Historical population
| Census | Pop. | Note | %± |
| 1910 | 976 |  | — |
| 1920 | 1,157 |  | 18.5% |
| 1930 | 1,384 |  | 19.6% |
| 1940 | 2,103 |  | 52.0% |
| 1950 | 2,081 |  | −1.0% |
| 1960 | 2,245 |  | 7.9% |
| 1970 | 0 |  | −100.0% |
| 1980 | 2,718 |  | — |
| 1990 | 2,269 |  | −16.5% |
| 2000 | 2,562 |  | 12.9% |
| 2010 | 2,563 |  | 0.0% |
U.S. Decennial Census 1900 (N/A) 1910-1930 1930-1950 1980-2000 2010

==Sectors==
Barrios (which are, in contemporary times, roughly comparable to minor civil divisions) in turn are further subdivided into smaller local populated place areas/units called sectores (sectors in English).
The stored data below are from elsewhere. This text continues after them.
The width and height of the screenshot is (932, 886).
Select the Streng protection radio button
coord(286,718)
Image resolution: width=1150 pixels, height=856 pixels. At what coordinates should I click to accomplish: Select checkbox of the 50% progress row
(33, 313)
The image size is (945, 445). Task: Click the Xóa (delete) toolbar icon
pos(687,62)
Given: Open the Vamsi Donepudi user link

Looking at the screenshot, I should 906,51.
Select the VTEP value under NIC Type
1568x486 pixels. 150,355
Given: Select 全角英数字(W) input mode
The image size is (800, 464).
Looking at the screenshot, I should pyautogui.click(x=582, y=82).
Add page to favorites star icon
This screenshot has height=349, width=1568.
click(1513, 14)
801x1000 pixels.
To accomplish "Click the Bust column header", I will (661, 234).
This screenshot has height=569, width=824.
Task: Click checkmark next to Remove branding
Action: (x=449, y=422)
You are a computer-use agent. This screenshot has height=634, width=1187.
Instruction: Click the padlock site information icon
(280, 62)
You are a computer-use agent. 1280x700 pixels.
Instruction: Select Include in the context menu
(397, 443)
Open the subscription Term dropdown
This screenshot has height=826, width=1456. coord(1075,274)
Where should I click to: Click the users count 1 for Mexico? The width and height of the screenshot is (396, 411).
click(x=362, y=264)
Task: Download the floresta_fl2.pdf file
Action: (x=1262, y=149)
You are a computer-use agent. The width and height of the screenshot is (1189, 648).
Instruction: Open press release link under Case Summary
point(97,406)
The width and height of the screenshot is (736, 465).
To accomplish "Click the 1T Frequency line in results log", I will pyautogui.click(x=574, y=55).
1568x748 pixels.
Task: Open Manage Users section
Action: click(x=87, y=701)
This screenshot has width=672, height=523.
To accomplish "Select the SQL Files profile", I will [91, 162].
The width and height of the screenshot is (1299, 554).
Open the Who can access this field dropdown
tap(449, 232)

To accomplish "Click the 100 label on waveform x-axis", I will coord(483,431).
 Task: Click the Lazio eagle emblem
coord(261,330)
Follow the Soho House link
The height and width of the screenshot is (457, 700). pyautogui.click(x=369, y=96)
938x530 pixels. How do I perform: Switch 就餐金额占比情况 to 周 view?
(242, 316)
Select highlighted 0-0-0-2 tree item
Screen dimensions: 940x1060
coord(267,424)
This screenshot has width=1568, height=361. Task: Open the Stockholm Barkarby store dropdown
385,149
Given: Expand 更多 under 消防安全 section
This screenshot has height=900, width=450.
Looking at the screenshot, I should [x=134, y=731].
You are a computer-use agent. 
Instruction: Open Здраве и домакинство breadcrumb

The types of sectores may vary, from normally sector to urbanización to reparto to barriada to residencial, among others.

The following sectors are in Piedras Blancas barrio:

Avenida Emérito Estrada Rivera, Barriada Segarra (Cuchilandia), Carretera 111, Carretera 119, Carretera 125, Sector Las Palmas (Escuela Bilingüe), Sector Lindín, Sector Los Pinos, Sector Tito Ríos, Urbanización Ubiñas, and Urbanización Valle Verde.